- _GIVEN TEXT_
For decades, RP-1, liquid hydrogen, solid rocket, and hypergolic fuels were the propellant of choice for rocket manufacturers. In recent years, though, liquid methane has become an attractive alternative for rocket propulsion.
In rocket propulsion, liquid methane is a cryogenic fuel used to power orbital rockets. Its high Specific Impulse, availability as natural gas, low carbon footprint, and ability to be manufactured on other celestial bodies make it an attractive alternative to traditional rocket propellants.
For more than half a century, rocket propellants like RP-1 and hydrogen were mixed and combusted with liquid oxygen (LOX) in combustion chambers of orbital launch vehicles to power their first and upper stages.
To assist in launching and allowing these large rockets to push through Earth’s thick atmosphere and escape its gravity, solid rocket propellants are also commonly used, while hypergolic fuels are primarily used to power the Reaction Control Systems of spacecraft.
(Learn more about the different types of fuel orbital rockets use and their various advantages and drawbacks in this article.)
However, with the establishment of private space agencies after the turn of the century and a strong push to establish interplanetary travel and reach Mars within the next few decades, liquid methane is gaining popularity as the primary propellant to achieve this goal.
Private companies like SpaceX and Blue Origin are already developing rocket engines that run exclusively on this fuel type with their Raptor and BE-4 engines, respectively. As the following sections will describe, there is good reason for this focus on liquid methane.
What is Liquid Methane?
In its normal state, methane (CH4) is a naturally occurring gas found in abundance within soil and rock sediments below the Earth’s surface. The majority of it is created by the decay and breakdown of organic matter beneath the Earth’s surface at high temperatures.
Like RP-1 propellant (which is a highly refined form of kerosene), methane is a hydrocarbon, meaning it is an organic compound consisting entirely of hydrogen and carbon. It is the simplest type of hydrocarbon, consisting of one carbon and four hydrogen molecules.
(It is its simple make-up that gives methane so many advantages over kerosene, which can consist of multiple chains of carbon and hydrogen combinations, which will be illustrated in upcoming sections of this article.)
Liquid methane is a cryogenic fuel, which means the gas has to be cooled to temperatures of -162° Celsius (-260° Fahrenheit) or below to turn into a liquid.
In rocket propulsion, liquid methane is used as fuel to power orbital launch vehicles. Its high Specific Impulse, low carbon footprint, and ability to be manufactured on other celestial bodies make it an attractive alternative to traditional rocket propellants.
Like all other fuels used in orbital rockets, liquid methane needs an oxidizer to combust. This comes in the form of liquid oxygen (LOX). The fuel and oxidizer are mixed in the combustion chamber, where they combust to form the hot gases that propel the spacecraft.

- _AVAILABLE DATA_

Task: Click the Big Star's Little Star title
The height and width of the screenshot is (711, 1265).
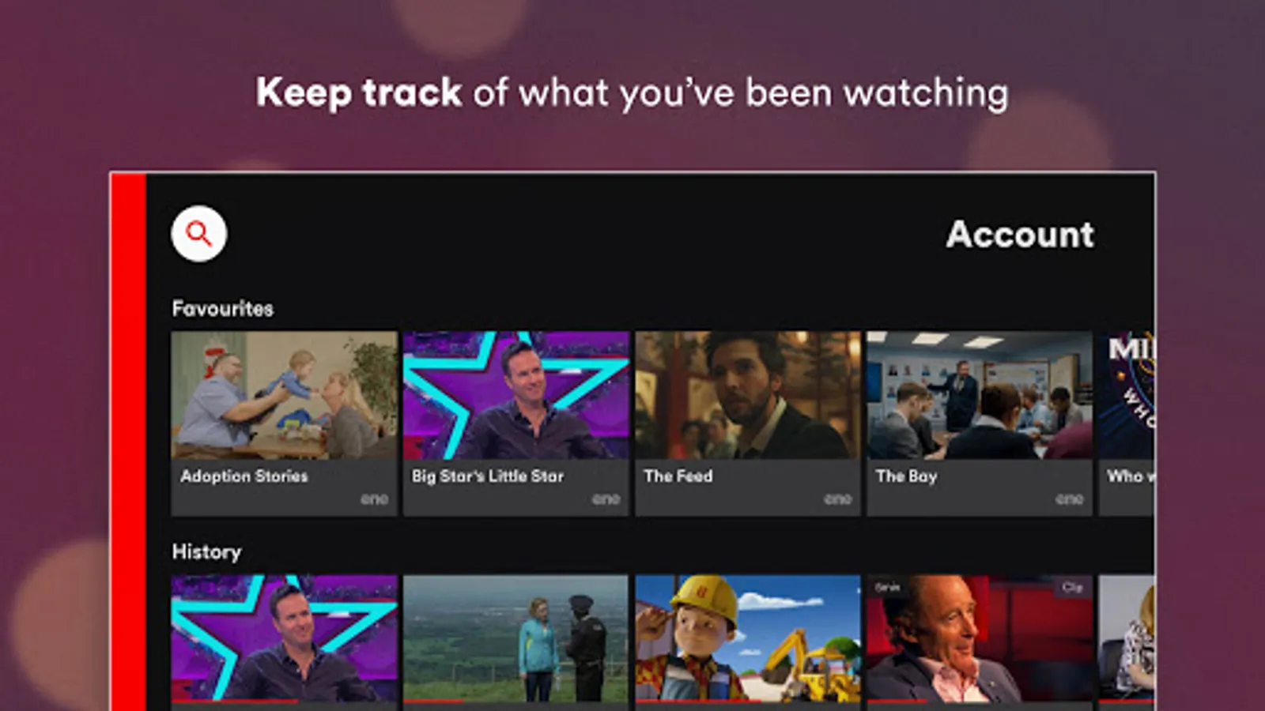Action: pos(488,476)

- _STATED PROBLEM 1_
In the article on liquid methane, write out the stretch from "In rocket propulsion, liquid methane is a" through "in this article.)" again, changing "cryogenic fuel" to "super-cooled fuel".
- _STATED PROBLEM 2_
According to the article on liquid methane, to what temperature must methane gas be cooled to become a liquid?
- _STATED PROBLEM 3_
Decide whether each statement agrees with the article on liquid methane. Answer yes or no for each, and quote the words of the article that decide it.
(a) SpaceX's methane engine is the Raptor.
(b) Methane consists of two carbon and four hydrogen molecules.
(c) Hypergolic fuels are mainly used to power the first stages of rockets.

- _EXERCISE RESPONSE 1_
In rocket propulsion, liquid methane is a super-cooled fuel used to power orbital rockets. Its high Specific Impulse, availability as natural gas, low carbon footprint, and ability to be manufactured on other celestial bodies make it an attractive alternative to traditional rocket propellants.
For more than half a century, rocket propellants like RP-1 and hydrogen were mixed and combusted with liquid oxygen (LOX) in combustion chambers of orbital launch vehicles to power their first and upper stages.
To assist in launching and allowing these large rockets to push through Earth’s thick atmosphere and escape its gravity, solid rocket propellants are also commonly used, while hypergolic fuels are primarily used to power the Reaction Control Systems of spacecraft.
(Learn more about the different types of fuel orbital rockets use and their various advantages and drawbacks in this article.)

- _EXERCISE RESPONSE 2_
It must be cooled to -162° Celsius (-260° Fahrenheit) or below.

- _EXERCISE RESPONSE 3_
(a) Yes: "SpaceX and Blue Origin are already developing rocket engines that run exclusively on this fuel type with their Raptor and BE-4 engines, respectively."
(b) No: "consisting of one carbon and four hydrogen molecules."
(c) No: "hypergolic fuels are primarily used to power the Reaction Control Systems of spacecraft."